Former Kansas insurance commissioner says repeal of health reform law unrealistic option
by Jim McLean, KHI News Service
Former Kansas Insurance Commissioner Sandy Praeger says members of Congress should set aside partisan differences and fix problems with the Affordable Care Act.
Failing to do so, she warned, could hasten consideration of a single-payer system.
Praeger, a Republican who crossed party lines while in office to support the ACA, says the problems that are causing some insurance companies to pull out of the online health insurance marketplace are fixable.
“There are some things that could be done if we could get Congress to be willing to come to the table to try to solve problems,” Praeger said during a luncheon speech Wednesday at the Topeka YWCA. “That really hasn’t been the case now for a few years. But they could fix it.”
Three in Kansas marketplace
Some of the nation’s largest health insurance companies have withdrawn from the ACA marketplace, including UnitedHealthcare, Anthem and most recently Aetna. In addition, many of the companies staying in the marketplace are limiting their offerings to plans that are more restrictive than many offered on the open market.
In Kansas, only three companies are offering plans in the marketplace for 2017. Medica, a nonprofit company based in Minnesota, agreed to join when United withdrew. Blue Cross and Blue Shield of Kansas and Blue Cross and Blue Shield of Kansas City remain but have requested large premium increases.
Blue Cross and Blue Shield of Kansas, which operates in 103 of the state’s 105 counties, has requested a 47.4 percent rate increase.

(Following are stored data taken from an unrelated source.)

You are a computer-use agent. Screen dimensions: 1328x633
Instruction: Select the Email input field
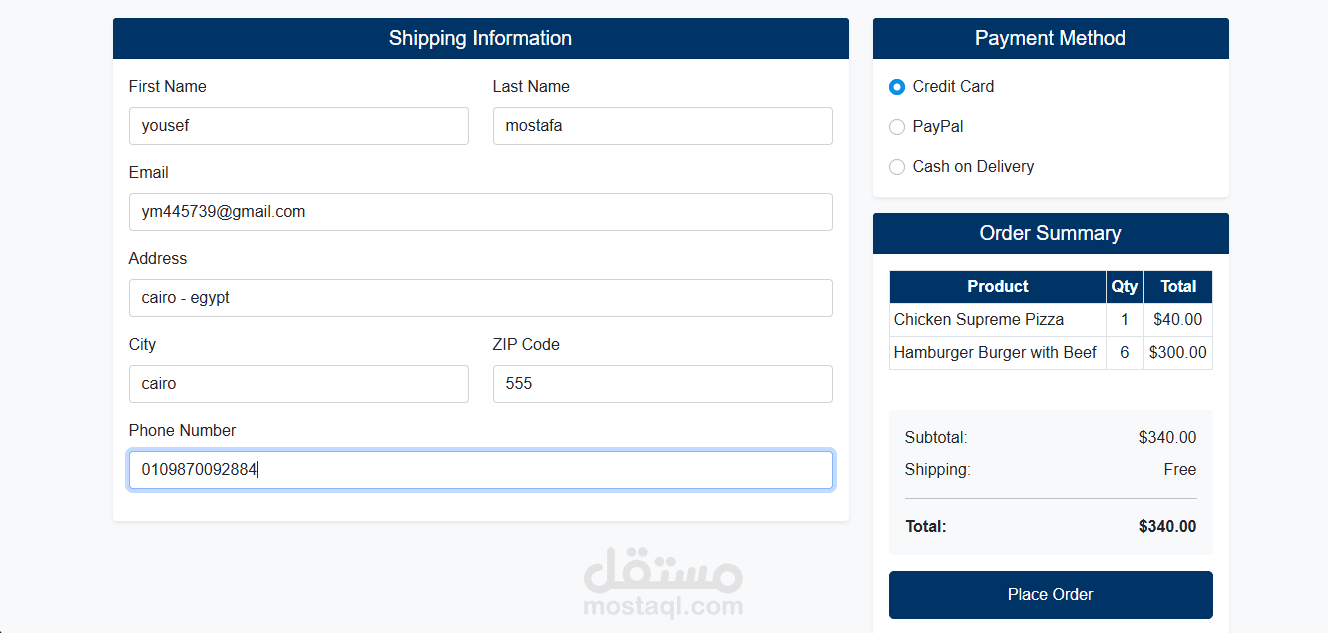(480, 212)
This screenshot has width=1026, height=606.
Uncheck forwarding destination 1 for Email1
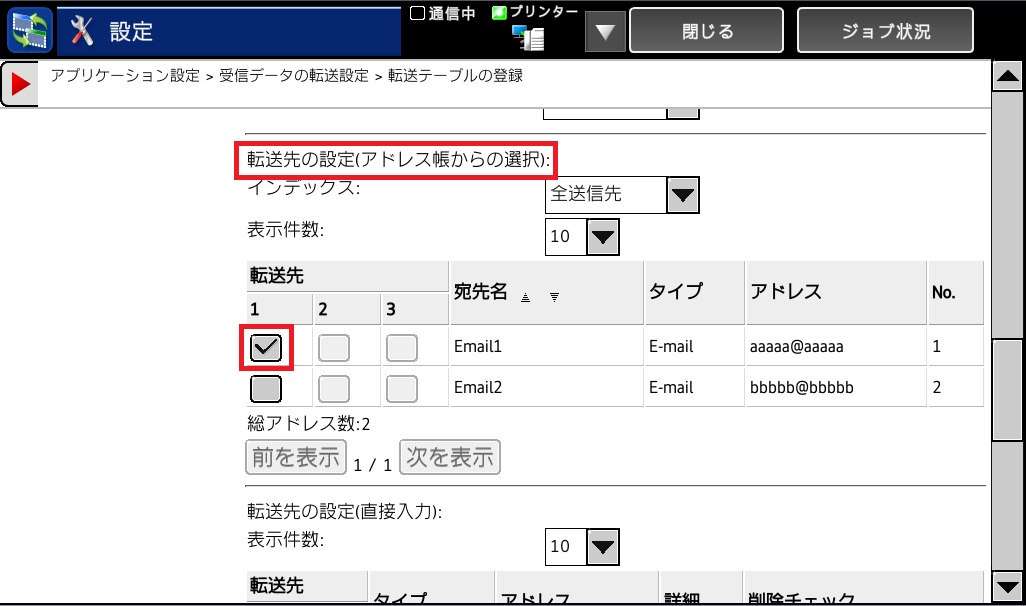(266, 347)
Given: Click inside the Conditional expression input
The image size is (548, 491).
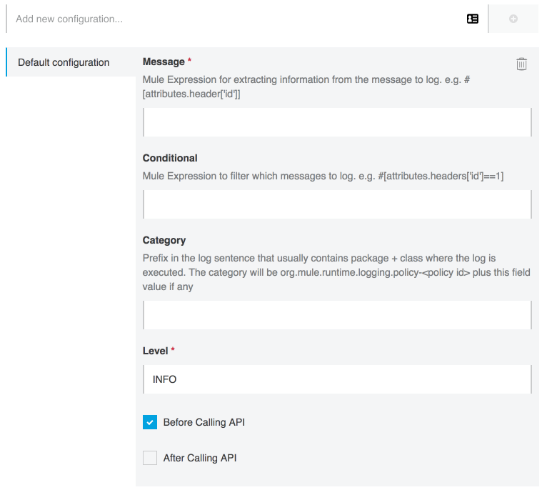Looking at the screenshot, I should tap(337, 204).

Blue Cross and Blue Shield of Kansas City, which operates in Johnson and Wyandotte counties, has requested an increase of 28.1 percent.
Current Kansas Insurance Commissioner Ken Selzer is expected to make rate-setting decisions next week.
Coventry Health and Life, an Aetna subsidiary, withdrew in August after initially indicating it would participate but sell only exclusive provider organization, or EPO, plans, which pay only for in-network care.
Four companies are expected to offer plans in Missouri: Blue Cross and Blue Shield of Kansas City, Cigna, Anthem Blue Cross Blue Shield (Healthy Alliance Life) and Humana. They are proposing rate increases ranging from Cigna’s 9 percent to Humana’s 34.9 percent.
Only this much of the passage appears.